• **Requirement**: Print the portion of the provider credential rotation text between "Storage — capability" and "pattern as SES.", inclusive, reproducing it character for character.

Storage — capability storage, provider_name aws_s3

Stub

Rotation runbook lands when this provider ships in foundation. Migration of internal/integration/s3/ from env-config to the resolver is in scope for foundation 1C.2; the per-provider section here fills in alongside that work.

The expected shape (subject to change at landing time):

  • Credentials. {"access_key_id": "AKIA...", "secret_access_key": "..."} for an IAM user scoped to the platform's S3 bucket(s).
  • Config. {"bucket": "...", "region": "...", "use_path_style": false}.
  • Provider-side rotation. Same AWS IAM dual-key pattern as SES.

Auth — capability auth, provider_name clerk

Stub

Rotation runbook lands when this provider ships in foundation. The Clerk verifier abstraction is already provider-agnostic; foundation 1C.2 swaps the credentials source from env to the resolver. The per-provider section here fills in alongside that work.

The expected shape (subject to change at landing time):

  • Credentials. {"secret_key": "sk_live_...", "publishable_key": "pk_live_...", "webhook_secret": "whsec_..."}.
  • Config. {"jwks_url": "https://..."} or equivalent issuer config.
  • Provider-side rotation. Clerk supports rolling secret keys via the Clerk dashboard; the previous secret remains valid for the configured grace period. Webhook secret rotation requires updating both Clerk's signing secret and the Console row in lockstep — coordinate the two PATCHes.

Future Cat A providers

The provider whitelist in migration 000015 (chk_psp_capability_provider) restricts capability/provider combinations today to email/ses, storage/aws_s3, auth/clerk. Adding a new provider is a deliberate migration that extends the whitelist and adds a per-provider section to this doc in the same PR.

• **Excerpted records**:
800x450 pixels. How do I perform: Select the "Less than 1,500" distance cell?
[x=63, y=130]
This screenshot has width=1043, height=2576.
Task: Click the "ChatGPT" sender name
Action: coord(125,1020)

• **Exercise output**:
Storage — capability storage, provider_name aws_s3

Stub

Rotation runbook lands when this provider ships in foundation. Migration of internal/integration/s3/ from env-config to the resolver is in scope for foundation 1C.2; the per-provider section here fills in alongside that work.

The expected shape (subject to change at landing time):

  • Credentials. {"access_key_id": "AKIA...", "secret_access_key": "..."} for an IAM user scoped to the platform's S3 bucket(s).
  • Config. {"bucket": "...", "region": "...", "use_path_style": false}.
  • Provider-side rotation. Same AWS IAM dual-key pattern as SES.